Regulatory News and Update
🇹🇷 Turkey's parliament adopts media law jailing those spreading 'disinformation' (Reuters)
Turkey’s parliament has passed a controversial misinformation bill. Proponents say it’s meant to combat disinformation and fake news, but critics have denounced it as another way for the government to crack down and interfere with free expression. It and its likely harmful effects have been covered a lot since it was proposed.
🇺🇸 New York Leaders Seek to Criminalize the Spread of Violent Videos (Yahoo News)
New York State released a report that described how internet platforms influenced the Buffalo mass shooting suspect who announced his plans ahead of time online. The report recommends that New York lawmakers pass legislation for criminal penalties for creating images or videos of a murder. If the legislature takes this up, it will be the first in the United States. And the kicker is that those who share these images or videos online will be held liable for disseminating violent content.
🇬🇧 UK watchdog gives first report into how video sharing sites are tackling online harms (TechCrunch)
Meanwhile, Ofcom, the online regulator in the U.K. published their first report on how it has been regulating video sharing platforms following the introduction of new rules meant to protect children and others from seeing harmful content. Since the pending Online Safety Bill is jammed up in the revolving door of U.K. prime ministers, Ofcom’s regulatory framework may govern platforms’ handling of user-generated content for some time.
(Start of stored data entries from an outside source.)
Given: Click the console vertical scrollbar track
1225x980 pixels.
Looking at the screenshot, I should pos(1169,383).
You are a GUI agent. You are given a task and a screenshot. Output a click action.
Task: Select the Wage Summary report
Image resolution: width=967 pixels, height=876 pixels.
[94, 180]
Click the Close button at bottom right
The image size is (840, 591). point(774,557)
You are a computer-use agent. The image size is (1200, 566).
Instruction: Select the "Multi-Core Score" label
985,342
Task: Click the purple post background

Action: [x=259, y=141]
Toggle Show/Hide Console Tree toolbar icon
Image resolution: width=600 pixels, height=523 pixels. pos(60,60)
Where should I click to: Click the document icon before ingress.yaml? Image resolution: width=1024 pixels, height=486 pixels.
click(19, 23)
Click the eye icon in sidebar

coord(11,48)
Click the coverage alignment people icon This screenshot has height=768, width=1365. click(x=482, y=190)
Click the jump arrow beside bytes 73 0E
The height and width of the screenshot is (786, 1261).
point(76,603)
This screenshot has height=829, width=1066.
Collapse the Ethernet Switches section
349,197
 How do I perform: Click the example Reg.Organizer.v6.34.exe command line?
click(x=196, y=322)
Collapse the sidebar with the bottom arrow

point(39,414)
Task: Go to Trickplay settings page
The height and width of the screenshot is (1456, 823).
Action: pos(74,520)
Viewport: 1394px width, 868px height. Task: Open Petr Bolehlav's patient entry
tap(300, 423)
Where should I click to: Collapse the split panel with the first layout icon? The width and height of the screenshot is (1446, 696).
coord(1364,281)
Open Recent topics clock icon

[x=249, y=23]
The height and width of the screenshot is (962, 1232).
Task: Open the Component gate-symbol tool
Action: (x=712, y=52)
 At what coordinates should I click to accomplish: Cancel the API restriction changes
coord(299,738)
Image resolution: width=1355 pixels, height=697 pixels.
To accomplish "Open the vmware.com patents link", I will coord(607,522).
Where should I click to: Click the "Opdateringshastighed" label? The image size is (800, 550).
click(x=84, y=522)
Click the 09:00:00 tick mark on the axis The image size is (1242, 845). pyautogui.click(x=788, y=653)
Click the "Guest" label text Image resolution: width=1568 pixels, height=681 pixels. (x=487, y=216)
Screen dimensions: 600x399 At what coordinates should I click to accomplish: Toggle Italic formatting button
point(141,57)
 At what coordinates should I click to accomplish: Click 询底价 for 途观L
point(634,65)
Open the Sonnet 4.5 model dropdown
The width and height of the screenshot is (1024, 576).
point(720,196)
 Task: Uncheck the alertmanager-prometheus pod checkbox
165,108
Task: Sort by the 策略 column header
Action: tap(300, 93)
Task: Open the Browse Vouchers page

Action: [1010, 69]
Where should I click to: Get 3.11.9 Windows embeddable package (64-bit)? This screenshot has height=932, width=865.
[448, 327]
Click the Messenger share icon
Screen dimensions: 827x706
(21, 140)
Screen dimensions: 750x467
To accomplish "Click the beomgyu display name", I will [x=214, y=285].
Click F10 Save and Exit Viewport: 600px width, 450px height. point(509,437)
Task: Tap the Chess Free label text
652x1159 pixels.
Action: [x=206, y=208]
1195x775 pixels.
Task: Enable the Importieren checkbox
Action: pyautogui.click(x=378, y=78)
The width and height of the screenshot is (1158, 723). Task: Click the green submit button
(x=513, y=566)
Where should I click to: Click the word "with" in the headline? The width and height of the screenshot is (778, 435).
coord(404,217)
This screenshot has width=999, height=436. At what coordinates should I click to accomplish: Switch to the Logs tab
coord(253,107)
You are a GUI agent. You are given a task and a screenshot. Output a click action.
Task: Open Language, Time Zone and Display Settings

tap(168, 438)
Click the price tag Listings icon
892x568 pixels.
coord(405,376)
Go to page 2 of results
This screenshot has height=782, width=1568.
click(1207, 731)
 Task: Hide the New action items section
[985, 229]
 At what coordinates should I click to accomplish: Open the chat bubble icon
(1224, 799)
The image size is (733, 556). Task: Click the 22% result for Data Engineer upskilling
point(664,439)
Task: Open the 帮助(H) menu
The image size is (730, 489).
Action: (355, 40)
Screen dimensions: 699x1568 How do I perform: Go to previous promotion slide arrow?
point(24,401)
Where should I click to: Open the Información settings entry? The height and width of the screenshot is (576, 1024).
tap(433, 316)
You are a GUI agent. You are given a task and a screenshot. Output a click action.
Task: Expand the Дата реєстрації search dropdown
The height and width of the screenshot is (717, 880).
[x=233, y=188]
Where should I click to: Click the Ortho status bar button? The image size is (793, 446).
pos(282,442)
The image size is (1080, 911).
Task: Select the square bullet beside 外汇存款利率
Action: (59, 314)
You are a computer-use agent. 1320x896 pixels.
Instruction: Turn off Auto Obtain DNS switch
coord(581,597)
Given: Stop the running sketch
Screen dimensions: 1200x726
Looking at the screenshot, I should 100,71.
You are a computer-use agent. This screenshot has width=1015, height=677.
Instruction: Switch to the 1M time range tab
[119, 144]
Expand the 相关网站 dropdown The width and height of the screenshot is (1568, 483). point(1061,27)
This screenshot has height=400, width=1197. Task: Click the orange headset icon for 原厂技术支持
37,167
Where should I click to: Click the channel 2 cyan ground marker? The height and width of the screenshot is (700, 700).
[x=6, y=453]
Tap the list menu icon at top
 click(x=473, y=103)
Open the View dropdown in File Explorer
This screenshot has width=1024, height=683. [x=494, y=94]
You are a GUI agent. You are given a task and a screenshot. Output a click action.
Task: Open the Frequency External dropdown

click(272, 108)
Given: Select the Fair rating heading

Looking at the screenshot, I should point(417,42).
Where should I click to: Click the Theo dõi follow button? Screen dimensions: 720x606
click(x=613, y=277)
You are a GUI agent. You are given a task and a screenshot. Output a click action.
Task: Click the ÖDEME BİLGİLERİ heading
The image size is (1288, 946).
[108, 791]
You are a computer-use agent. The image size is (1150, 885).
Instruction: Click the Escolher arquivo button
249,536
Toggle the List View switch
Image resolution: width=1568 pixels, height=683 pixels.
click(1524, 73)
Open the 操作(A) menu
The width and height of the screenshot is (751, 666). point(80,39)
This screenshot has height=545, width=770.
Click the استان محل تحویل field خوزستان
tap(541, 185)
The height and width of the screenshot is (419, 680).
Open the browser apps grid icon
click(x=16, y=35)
🇺🇬 Media groups ask Uganda's top court to scrap law over free speech fears (Reuters)
The media in Uganda thinks the new communications act goes too far. They’re taking their arguments to the highest court for relief from a law they say broke the constitution and cripples free speech. Other rights groups have called the law draconian and gives authorities more ammunition to target critics and independent media.
🇮🇳 India’s Tech Regulation Onslaught Poses Dilemma for U.S. Companies (The Wall Street Journal)
U.S. social media companies are going head-to-head with the Indian government (again) over the proposed Grievance Appellate Committee (GAC). The GAC would hear user complaints against technology companies’ content moderation decisions with the power to overturn a company’s decisions. Big Tech is pushing back hard against the plan.
🇸🇴 Somalia: Govt bans Al Shabaab 'propaganda' contents (Africanews)
In Somalia, authorities have announced a ban on extremist content targeting in particular Al Shabaab propaganda. The ban applies to social media as well as traditional media. The al-Qaeda linked group controls portions of the countryside. Quartz has more details as well.